Ferromagnetism and Topology of the Higher Flat Band in a Fractional Chern Insulator

Abstract: The recent observation of the fractional quantum anomalous Hall effect in moir\'e fractional Chern insulators provides an opportunity to investigate zero magnetic field anyons. To potentially realize non-Abelian anyons, one approach is to engineer higher flat Chern bands that mimic higher Landau levels. Here, we investigate the interaction, topology, and ferromagnetism of the second moir\'e miniband in twisted MoTe2 bilayers. At half filling of the second miniband, we observe spontaneous ferromagnetism and an incipient Chern insulator state.
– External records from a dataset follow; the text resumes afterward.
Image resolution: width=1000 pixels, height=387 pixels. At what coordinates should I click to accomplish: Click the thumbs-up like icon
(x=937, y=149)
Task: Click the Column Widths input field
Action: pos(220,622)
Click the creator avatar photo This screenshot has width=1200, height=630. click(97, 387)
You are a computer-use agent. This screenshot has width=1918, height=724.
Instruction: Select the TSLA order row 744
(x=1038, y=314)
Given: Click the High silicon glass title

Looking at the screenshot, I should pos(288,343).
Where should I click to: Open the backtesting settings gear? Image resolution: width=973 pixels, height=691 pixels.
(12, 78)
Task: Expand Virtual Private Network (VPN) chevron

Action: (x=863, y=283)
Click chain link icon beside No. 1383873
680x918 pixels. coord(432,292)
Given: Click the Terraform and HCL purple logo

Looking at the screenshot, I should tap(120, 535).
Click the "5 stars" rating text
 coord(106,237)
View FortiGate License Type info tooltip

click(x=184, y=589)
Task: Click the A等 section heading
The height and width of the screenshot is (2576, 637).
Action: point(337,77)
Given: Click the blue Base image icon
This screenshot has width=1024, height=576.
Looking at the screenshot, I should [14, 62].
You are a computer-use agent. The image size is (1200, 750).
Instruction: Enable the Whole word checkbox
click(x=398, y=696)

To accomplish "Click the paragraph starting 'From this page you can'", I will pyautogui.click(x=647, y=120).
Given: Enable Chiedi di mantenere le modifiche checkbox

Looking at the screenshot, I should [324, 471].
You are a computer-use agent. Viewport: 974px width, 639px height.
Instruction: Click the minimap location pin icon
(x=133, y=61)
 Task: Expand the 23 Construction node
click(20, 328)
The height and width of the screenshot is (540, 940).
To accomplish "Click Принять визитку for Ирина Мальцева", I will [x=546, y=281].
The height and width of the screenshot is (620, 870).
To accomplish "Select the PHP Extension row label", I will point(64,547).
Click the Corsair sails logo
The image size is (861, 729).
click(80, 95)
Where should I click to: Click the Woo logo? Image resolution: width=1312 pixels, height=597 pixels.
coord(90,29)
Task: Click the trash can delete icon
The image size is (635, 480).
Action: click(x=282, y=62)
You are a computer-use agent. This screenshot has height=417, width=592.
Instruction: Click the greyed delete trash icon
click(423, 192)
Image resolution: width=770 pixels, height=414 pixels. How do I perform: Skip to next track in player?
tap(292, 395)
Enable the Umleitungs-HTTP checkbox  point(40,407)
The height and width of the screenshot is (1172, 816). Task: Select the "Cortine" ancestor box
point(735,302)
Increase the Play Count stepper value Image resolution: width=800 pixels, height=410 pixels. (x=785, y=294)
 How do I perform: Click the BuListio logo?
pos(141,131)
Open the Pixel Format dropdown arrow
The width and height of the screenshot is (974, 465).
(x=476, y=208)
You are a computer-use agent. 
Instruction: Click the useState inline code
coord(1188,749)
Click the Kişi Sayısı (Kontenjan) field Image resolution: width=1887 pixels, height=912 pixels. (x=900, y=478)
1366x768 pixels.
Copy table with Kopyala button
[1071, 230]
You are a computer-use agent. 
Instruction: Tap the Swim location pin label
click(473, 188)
The Chern numbers of the top two moir\'e flat bands exhibit opposite signs for twist angles above 3.1{\deg}, but share the same sign near 2.6{\deg}, consistent with theoretical predictions. In the 2.6{\deg} device, increasing magnetic field induces a topological phase transition via band crossing between opposite valleys, resulting in an emergent state with Chern number C = -2. Additionally, an insulating state at half filling of the second valley-polarized band suggests a charge-ordered state is favored over the fractional Chern insulator state. These findings lay a foundation for understanding the higher flat Chern bands, crucial for the discovery of non-Abelian fractional Chern insulators.